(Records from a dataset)
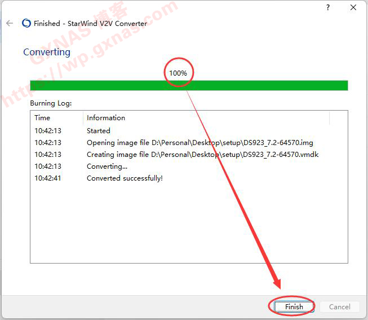The width and height of the screenshot is (368, 320).
Task: Select the "Opening image file" log row
Action: click(x=199, y=143)
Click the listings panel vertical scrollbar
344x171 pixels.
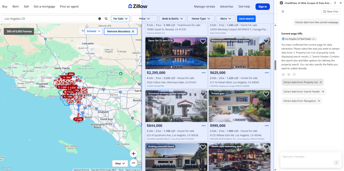pos(275,65)
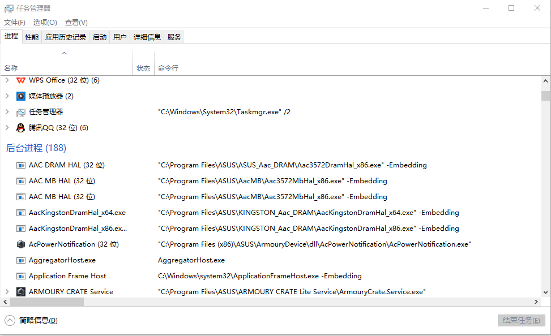Click the 腾讯QQ penguin icon
The height and width of the screenshot is (336, 551).
click(21, 128)
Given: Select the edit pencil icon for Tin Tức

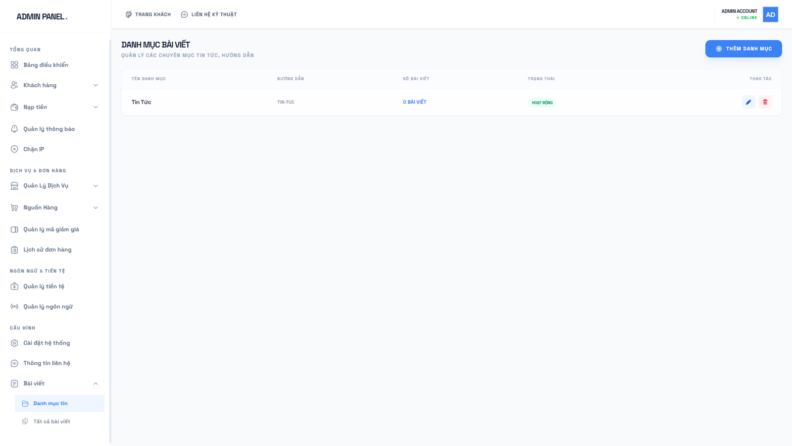Looking at the screenshot, I should coord(748,102).
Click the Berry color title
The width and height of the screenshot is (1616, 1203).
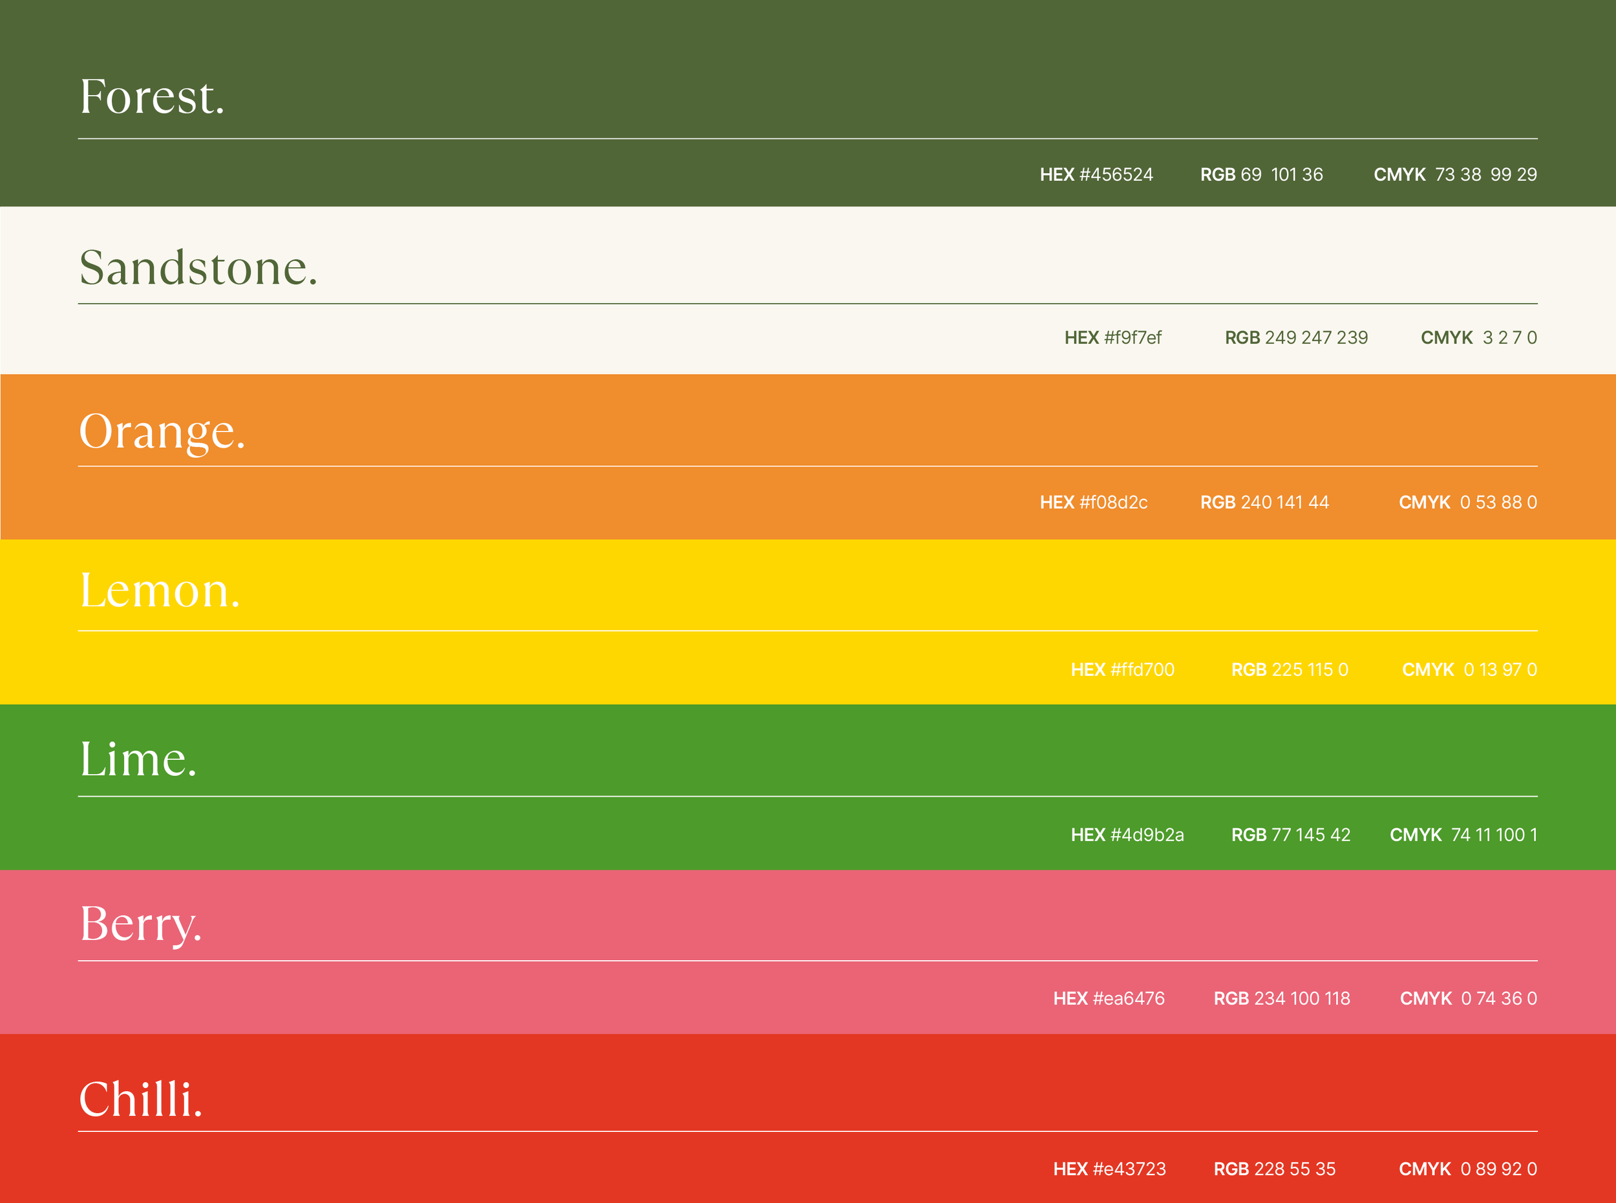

## Written task:
Write out all the items above again with "scrollbar" replaced by "scroll bar" and nothing else changed. Leave the pictures out.

## Task answer:
The width and height of the screenshot is (368, 320).
Task: Select the "Opening image file" log row
Action: click(x=199, y=143)
Click the listings panel vertical scroll bar
344x171 pixels.
pos(275,65)
Click the 腾讯QQ penguin icon
The height and width of the screenshot is (336, 551).
click(21, 128)
Given: Select the edit pencil icon for Tin Tức

Looking at the screenshot, I should coord(748,102).
Click the Berry color title
The width and height of the screenshot is (1616, 1203).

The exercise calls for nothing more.